== Records provided ==
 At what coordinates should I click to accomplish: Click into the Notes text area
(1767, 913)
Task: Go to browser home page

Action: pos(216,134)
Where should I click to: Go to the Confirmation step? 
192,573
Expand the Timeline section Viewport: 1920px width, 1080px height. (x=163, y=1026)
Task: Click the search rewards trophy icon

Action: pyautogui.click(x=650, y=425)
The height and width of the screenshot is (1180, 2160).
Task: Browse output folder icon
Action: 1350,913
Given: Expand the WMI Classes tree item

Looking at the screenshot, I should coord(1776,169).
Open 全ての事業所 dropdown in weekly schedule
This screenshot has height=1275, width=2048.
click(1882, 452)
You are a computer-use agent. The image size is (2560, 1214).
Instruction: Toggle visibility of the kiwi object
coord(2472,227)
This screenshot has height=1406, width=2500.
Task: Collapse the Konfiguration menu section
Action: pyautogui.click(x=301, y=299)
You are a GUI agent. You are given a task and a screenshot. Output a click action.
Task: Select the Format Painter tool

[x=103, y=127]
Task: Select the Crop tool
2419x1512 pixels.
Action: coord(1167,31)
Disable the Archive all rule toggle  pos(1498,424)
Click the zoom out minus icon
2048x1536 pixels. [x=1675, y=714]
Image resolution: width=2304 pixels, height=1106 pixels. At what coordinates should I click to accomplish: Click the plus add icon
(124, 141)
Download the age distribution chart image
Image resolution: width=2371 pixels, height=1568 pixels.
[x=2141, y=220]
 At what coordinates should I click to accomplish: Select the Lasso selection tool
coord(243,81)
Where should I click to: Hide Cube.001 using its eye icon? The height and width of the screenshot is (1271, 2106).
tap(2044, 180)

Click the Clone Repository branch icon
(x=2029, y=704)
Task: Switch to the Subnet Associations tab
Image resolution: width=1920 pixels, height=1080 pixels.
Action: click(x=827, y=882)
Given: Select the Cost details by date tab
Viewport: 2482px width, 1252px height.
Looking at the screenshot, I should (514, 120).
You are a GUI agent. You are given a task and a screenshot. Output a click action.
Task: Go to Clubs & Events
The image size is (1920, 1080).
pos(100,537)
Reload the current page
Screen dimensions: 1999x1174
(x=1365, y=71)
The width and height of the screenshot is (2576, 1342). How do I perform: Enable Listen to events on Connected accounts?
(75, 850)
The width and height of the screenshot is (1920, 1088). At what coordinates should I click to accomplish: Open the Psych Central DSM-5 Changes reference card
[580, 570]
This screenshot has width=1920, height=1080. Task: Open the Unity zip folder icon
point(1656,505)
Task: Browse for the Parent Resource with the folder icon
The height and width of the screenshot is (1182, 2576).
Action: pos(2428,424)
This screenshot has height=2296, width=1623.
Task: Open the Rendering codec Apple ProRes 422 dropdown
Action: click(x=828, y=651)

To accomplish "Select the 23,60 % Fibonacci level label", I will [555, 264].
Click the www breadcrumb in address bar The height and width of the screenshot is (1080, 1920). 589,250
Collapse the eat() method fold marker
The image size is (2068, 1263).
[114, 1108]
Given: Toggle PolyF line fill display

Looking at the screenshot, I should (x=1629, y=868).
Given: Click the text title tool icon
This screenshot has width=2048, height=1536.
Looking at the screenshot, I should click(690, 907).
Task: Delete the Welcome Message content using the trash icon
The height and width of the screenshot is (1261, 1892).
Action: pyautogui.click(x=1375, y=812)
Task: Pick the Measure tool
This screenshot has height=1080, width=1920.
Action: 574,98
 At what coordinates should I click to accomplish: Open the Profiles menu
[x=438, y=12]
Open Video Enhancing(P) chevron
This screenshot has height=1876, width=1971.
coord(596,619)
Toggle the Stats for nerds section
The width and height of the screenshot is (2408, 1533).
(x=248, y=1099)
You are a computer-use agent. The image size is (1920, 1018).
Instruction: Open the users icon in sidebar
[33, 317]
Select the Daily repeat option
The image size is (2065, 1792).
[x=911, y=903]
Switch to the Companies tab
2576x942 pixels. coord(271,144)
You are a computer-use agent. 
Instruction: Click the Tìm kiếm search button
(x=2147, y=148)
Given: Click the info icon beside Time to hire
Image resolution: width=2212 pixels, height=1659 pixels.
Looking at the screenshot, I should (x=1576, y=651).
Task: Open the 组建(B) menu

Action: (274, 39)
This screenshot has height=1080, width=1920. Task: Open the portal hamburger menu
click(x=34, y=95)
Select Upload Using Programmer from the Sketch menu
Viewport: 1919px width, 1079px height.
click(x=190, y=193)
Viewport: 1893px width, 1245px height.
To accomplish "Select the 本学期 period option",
===
• _Task requirements_
Reproduce the records exactly, keeping every line.

• _Answer_
 At what coordinates should I click to accomplish: Click into the Notes text area
(1767, 913)
Task: Go to browser home page

Action: pos(216,134)
Where should I click to: Go to the Confirmation step? 
192,573
Expand the Timeline section Viewport: 1920px width, 1080px height. (x=163, y=1026)
Task: Click the search rewards trophy icon

Action: pyautogui.click(x=650, y=425)
The height and width of the screenshot is (1180, 2160).
Task: Browse output folder icon
Action: 1350,913
Given: Expand the WMI Classes tree item

Looking at the screenshot, I should coord(1776,169).
Open 全ての事業所 dropdown in weekly schedule
This screenshot has height=1275, width=2048.
click(1882, 452)
You are a computer-use agent. The image size is (2560, 1214).
Instruction: Toggle visibility of the kiwi object
coord(2472,227)
This screenshot has height=1406, width=2500.
Task: Collapse the Konfiguration menu section
Action: pyautogui.click(x=301, y=299)
You are a GUI agent. You are given a task and a screenshot. Output a click action.
Task: Select the Format Painter tool

[x=103, y=127]
Task: Select the Crop tool
2419x1512 pixels.
Action: coord(1167,31)
Disable the Archive all rule toggle  pos(1498,424)
Click the zoom out minus icon
2048x1536 pixels. [x=1675, y=714]
Image resolution: width=2304 pixels, height=1106 pixels. At what coordinates should I click to accomplish: Click the plus add icon
(124, 141)
Download the age distribution chart image
Image resolution: width=2371 pixels, height=1568 pixels.
[x=2141, y=220]
 At what coordinates should I click to accomplish: Select the Lasso selection tool
coord(243,81)
Where should I click to: Hide Cube.001 using its eye icon? The height and width of the screenshot is (1271, 2106).
tap(2044, 180)

Click the Clone Repository branch icon
(x=2029, y=704)
Task: Switch to the Subnet Associations tab
Image resolution: width=1920 pixels, height=1080 pixels.
Action: click(x=827, y=882)
Given: Select the Cost details by date tab
Viewport: 2482px width, 1252px height.
Looking at the screenshot, I should (514, 120).
You are a GUI agent. You are given a task and a screenshot. Output a click action.
Task: Go to Clubs & Events
The image size is (1920, 1080).
pos(100,537)
Reload the current page
Screen dimensions: 1999x1174
(x=1365, y=71)
The width and height of the screenshot is (2576, 1342). How do I perform: Enable Listen to events on Connected accounts?
(75, 850)
The width and height of the screenshot is (1920, 1088). At what coordinates should I click to accomplish: Open the Psych Central DSM-5 Changes reference card
[580, 570]
This screenshot has width=1920, height=1080. Task: Open the Unity zip folder icon
point(1656,505)
Task: Browse for the Parent Resource with the folder icon
The height and width of the screenshot is (1182, 2576).
Action: pos(2428,424)
This screenshot has height=2296, width=1623.
Task: Open the Rendering codec Apple ProRes 422 dropdown
Action: click(x=828, y=651)

To accomplish "Select the 23,60 % Fibonacci level label", I will [555, 264].
Click the www breadcrumb in address bar The height and width of the screenshot is (1080, 1920). 589,250
Collapse the eat() method fold marker
The image size is (2068, 1263).
[114, 1108]
Given: Toggle PolyF line fill display

Looking at the screenshot, I should (x=1629, y=868).
Given: Click the text title tool icon
This screenshot has width=2048, height=1536.
Looking at the screenshot, I should click(690, 907).
Task: Delete the Welcome Message content using the trash icon
The height and width of the screenshot is (1261, 1892).
Action: pyautogui.click(x=1375, y=812)
Task: Pick the Measure tool
This screenshot has height=1080, width=1920.
Action: 574,98
 At what coordinates should I click to accomplish: Open the Profiles menu
[x=438, y=12]
Open Video Enhancing(P) chevron
This screenshot has height=1876, width=1971.
coord(596,619)
Toggle the Stats for nerds section
The width and height of the screenshot is (2408, 1533).
(x=248, y=1099)
You are a computer-use agent. The image size is (1920, 1018).
Instruction: Open the users icon in sidebar
[33, 317]
Select the Daily repeat option
The image size is (2065, 1792).
[x=911, y=903]
Switch to the Companies tab
2576x942 pixels. coord(271,144)
You are a computer-use agent. 
Instruction: Click the Tìm kiếm search button
(x=2147, y=148)
Given: Click the info icon beside Time to hire
Image resolution: width=2212 pixels, height=1659 pixels.
Looking at the screenshot, I should (x=1576, y=651).
Task: Open the 组建(B) menu

Action: (274, 39)
This screenshot has height=1080, width=1920. Task: Open the portal hamburger menu
click(x=34, y=95)
Select Upload Using Programmer from the Sketch menu
Viewport: 1919px width, 1079px height.
click(x=190, y=193)
Viewport: 1893px width, 1245px height.
To accomplish "Select the 本学期 period option",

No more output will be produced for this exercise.